After a rapid but uneven recovery in 2021, the world economy is in the midst of cascading and multiplying crises. With incomes still below 2019 levels in many major economies, growth is slowing everywhere. The cost-of-living crisis is hurting the majority of households in advanced and developing countries. Damaged supply chains remain fragile in key sectors. Government budgets are under pressure from fiscal rules and highly volatile bond markets.
Debt-distressed countries, including over half of low-income countries and about a third of middle-income countries, are edging ever closer to default. Financial markets are jittery, as questions mount about the reliability of some asset classes. The vaccine roll-out has stalled, leaving vulnerable countries and communities exposed to new outbreaks of the pandemic.
Against this troubling backdrop, climate stress is intensifying, with mounting loss and damage in vulnerable countries who lack the fiscal space to deal with disasters, let alone invest in their own long-term development. In some countries, the economic hardship resulting from these compounding crises is already triggering social unrest that can quickly escalate into political instability and conflict.

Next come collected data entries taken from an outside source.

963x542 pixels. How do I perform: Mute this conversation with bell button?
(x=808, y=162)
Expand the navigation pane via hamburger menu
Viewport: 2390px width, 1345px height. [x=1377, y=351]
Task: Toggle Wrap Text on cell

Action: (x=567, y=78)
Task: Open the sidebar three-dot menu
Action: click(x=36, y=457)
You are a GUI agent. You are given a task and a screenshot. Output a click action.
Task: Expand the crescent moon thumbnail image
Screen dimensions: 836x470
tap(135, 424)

The resulting policy challenges are daunting, especially in an international system marked by rising distrust. At the same time, the institutions of global economic governance, tasked since 1945 with mitigating global shocks, delivering international public goods and providing a global financial safety net, have been hampered by insufficient resources and policy tools and options that are “rigid and old fashioned”.
Even as growth in advanced economies slows down more sharply than anticipated in last year’s Report, the attention of policymakers has become much too focused on dampening inflationary pressures through restrictive monetary policies, with the hope that central banks can pilot the economy to a soft landing, avoiding a full-blown recession. Not only is there a real danger that the policy remedy could prove worse than the economic disease, in terms of declining wages, employment and government revenues, but the road taken would reverse the pandemic pledges to build a more sustainable, resilient and inclusive world.
…The world is facing a systemic crisis and only systemic action can solve it. Focusing solely on a monetary policy approach – without addressing supply-side issues in trade, energy and food markets – to the cost-of-living crisis may indeed exacerbate it. Under current supply-chain challenges and rising uncertainty, where monetary policy alone cannot safely lower inflation, pragmatism will need to replace ideological conformity in guiding the next policy moves.